To the one that I hurted:
I know a million thousand of "SORRY" can't express my apolpgy, for the Godsaken mistake I made, to hurt you the most, when you give so much hope on me, truly believe me and dependant on me; I did not stay by your sides, when you need me the most; I am the one who forget your birthday; I neglect you because I'm preoccupied with my stuff; and lastly, I don't even know how to tell you "I'm sorry to hurt you, my lovely friend." How could I just walked away from your life so easily and hurted you so bad. Although you said you already forgive me, but, I never say "sorry" to you face by face.
To the one that I loved:
Thank you, for being so supportive and give me your care and your love, although I start to forget to say "Thank you". You never grumble when I request help from you. You never mad at me when I did something wrong while you will try to fix it for me. You just give me whatever you can to satisfy me, listen to me and calm me down while I'm mad. You never fail to touch my heart and wipe away my tears.

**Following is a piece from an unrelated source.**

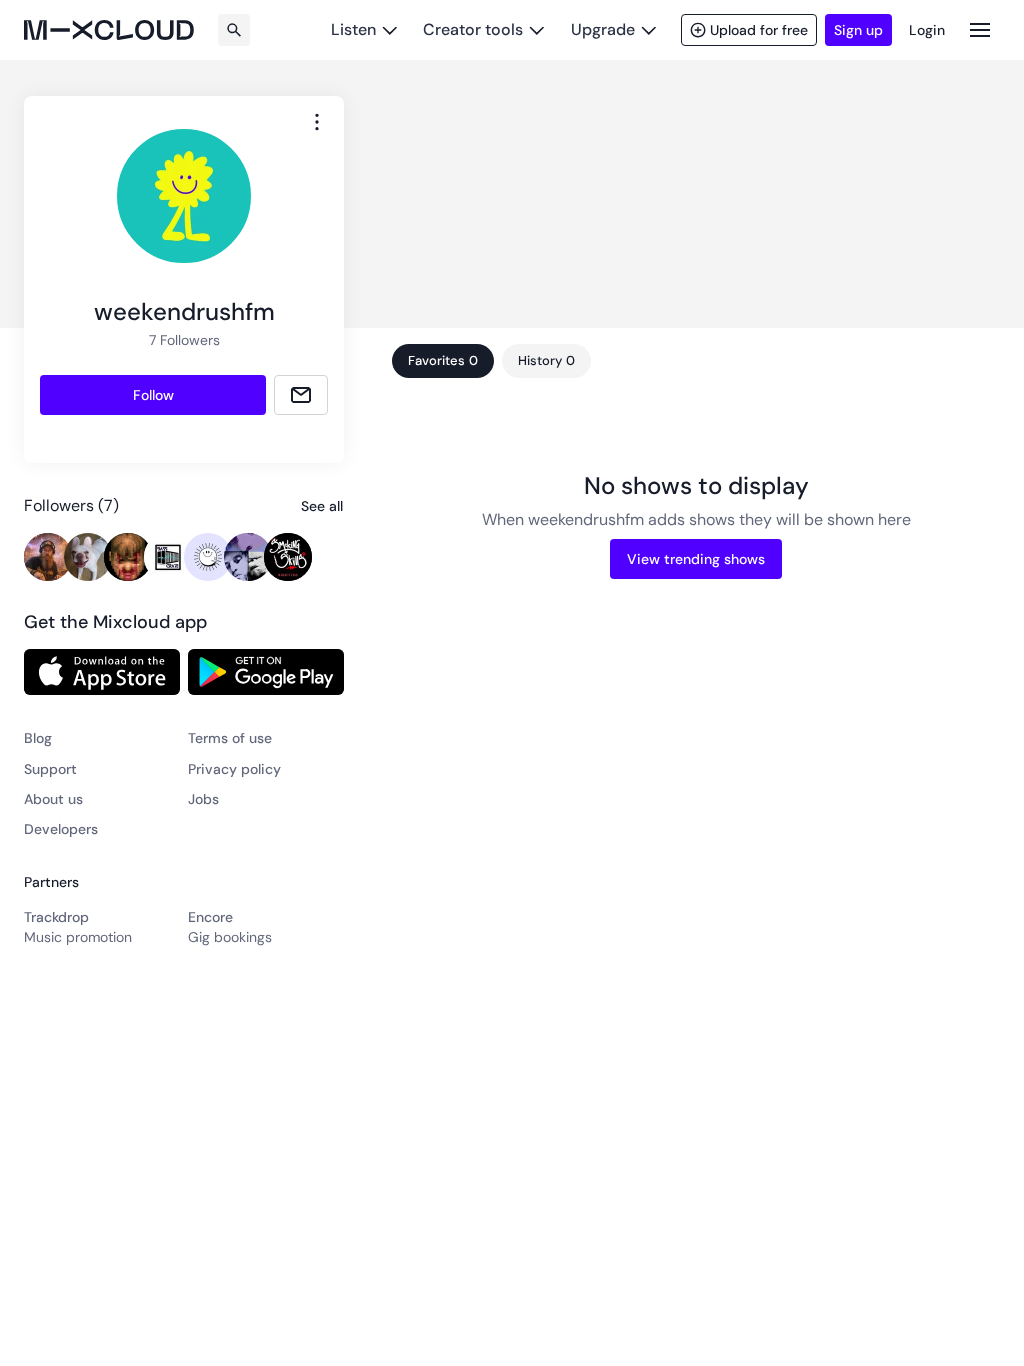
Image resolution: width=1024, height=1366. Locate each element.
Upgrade (603, 29)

I couldn't say "Thank you", because that is not enough, for a friend like you, taking care of me for so long and forgive me always.
My lovely friend, do email or sms me when you miss me, even if we could not meet each other. Because deep inside our heart we know that, we care for each other. Friendship forever!!
3 comments:
耍什么感性的……T.T
这不算感性,这只是对自己的朋友负者任。
如果连一句谢谢和对不起都不说,太不尊重朋友了
这是写给身在远方的老朋友,希望以后如果没有机会见面,就让我们之间的友谊藏在记忆的角落,有空时就重温一下我们的故事。